Rutgers researcher explains how understanding media and advertising helps with substance abuse among adolescents

Over the last 10 years, Rutgers professor of communication Kathryn Greene has worked with colleagues on a curriculum that increases teenagers’ media savvy and helps them analyze what messages alcohol and tobacco companies leave out of their ads.

Greene says providing teenagers with media literacy tactics can help them avoid substance use and increase their skills in analyzing misinformation overall.

Kathryn Greene
Kathryn Greene is a professor of communication at the School of Communication and Information.

The substance prevention program is administered in-person as “Youth Message Development” and online for school and community-based delivery through REAL Media. The program teaches kids ages 13 to 16 how advertising and media-messaging work. Students use that knowledge to craft counter-messages about alcohol, tobacco and other drugs. In 2017, an agency of the U.S. Department of Health and Human Services gave the curriculum its highest rating – effective – for improving teenagers’ knowledge, attitudes and beliefs.

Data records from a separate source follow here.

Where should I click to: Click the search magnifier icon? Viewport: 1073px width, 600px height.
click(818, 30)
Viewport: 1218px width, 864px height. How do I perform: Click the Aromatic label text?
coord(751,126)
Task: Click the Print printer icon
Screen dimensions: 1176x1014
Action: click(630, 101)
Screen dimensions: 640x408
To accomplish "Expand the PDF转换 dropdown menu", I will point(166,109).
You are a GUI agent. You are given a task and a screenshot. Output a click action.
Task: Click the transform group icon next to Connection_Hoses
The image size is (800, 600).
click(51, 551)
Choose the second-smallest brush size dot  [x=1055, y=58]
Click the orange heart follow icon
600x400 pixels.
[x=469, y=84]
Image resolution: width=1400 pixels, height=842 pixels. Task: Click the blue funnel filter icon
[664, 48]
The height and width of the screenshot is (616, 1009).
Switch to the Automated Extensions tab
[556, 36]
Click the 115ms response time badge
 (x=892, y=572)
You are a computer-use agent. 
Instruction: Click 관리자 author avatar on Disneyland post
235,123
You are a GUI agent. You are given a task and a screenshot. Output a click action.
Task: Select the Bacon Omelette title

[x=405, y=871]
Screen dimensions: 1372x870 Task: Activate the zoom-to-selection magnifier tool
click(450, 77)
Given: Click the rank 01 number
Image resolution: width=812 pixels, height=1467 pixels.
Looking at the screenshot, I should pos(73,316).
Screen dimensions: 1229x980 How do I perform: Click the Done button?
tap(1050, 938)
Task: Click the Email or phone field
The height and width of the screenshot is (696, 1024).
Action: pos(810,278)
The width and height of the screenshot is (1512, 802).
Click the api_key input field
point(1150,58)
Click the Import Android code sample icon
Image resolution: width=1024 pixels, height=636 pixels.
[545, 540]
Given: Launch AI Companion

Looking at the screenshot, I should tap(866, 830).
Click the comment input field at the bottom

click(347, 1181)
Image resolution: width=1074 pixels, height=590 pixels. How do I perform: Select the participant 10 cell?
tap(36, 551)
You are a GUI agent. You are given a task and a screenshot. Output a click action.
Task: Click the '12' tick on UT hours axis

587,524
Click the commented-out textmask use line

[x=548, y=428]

Greene, whose research was published recently in Drug and Alcohol Dependence and Prevention Science, discusses what she and her colleagues learned by examining data from 639 middle schoolers across nine states and how teenage attitudes towards substance use is changing.

What were the short-term effects you saw in testing the curriculum amongst students in 4-H, America’s largest youth development organization?

The online curriculum encouraged the belief that peers find substance use unacceptable. The curriculum was also found to increase a teen’s belief in their capacity to counter-argue against substance use messaging, meaning the media literacy tactics provided by the program were effective in teaching them to think critically about advertising related to substance abuse. Teaching these teens to be able to counter-argue is crucial to counteracting the spread of misinformation that travels rapidly today, especially on social media.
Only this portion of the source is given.